Let $f: E \rightarrow \mathbb{R}^n$ be a locally Lipschitz vector field for Initial Value Problem (IVP) $\dot{y} = f(y)$ with $y(0)=x$, where $E \subset \mathbb{R}^n$ is open.
Definition: Let $\phi : \Omega \rightarrow E $ be the solution to the IVP $\dot{y} = f(y)$ with $y(0)=x$ where $\Omega=\{(t,x) \mid x \in E , t \in I_x\}$ and $I \in \mathbb{R}$ is an interval which includes $0$.

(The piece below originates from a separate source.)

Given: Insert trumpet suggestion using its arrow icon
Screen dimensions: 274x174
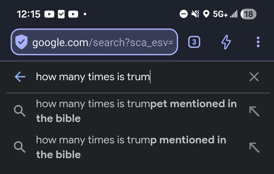Looking at the screenshot, I should pos(254,111).
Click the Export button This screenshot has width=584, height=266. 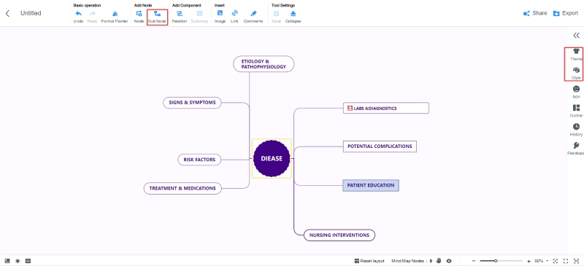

Prove flow of vector field $(-f(y))$ is $\phi_{-t}(x)$ where $\phi_{t}(x)$ is the flow of $(f(y))$?
My try:
When $u(t)$ is the solution to the IVP, it satisfies the following:
$$ u(t)=x+\int_0^t f(u(s))ds $$
Now let $\phi_t(x)$ be the solution so
$$ \phi_t(x)=x+\int_0^t f(\phi_s(x))ds \tag{1} $$
Now suppose we have $\dot{y} = -f(y)$ with $y(0)=x$ as our IVP. Let $\phi'_t(x)$ be the solution to the new IVP so
$$ \phi'_t(x)=x+\int_0^t -f(\phi'_s(x))ds $$
which is equivalent to
$$ \phi'_t(x)=x+\int_t^0 f(\phi'_s(x))ds \tag{3} $$
How would you show $\phi'_t(x)=\phi_{-t}(x)$ from $(3)$ and $(1)$.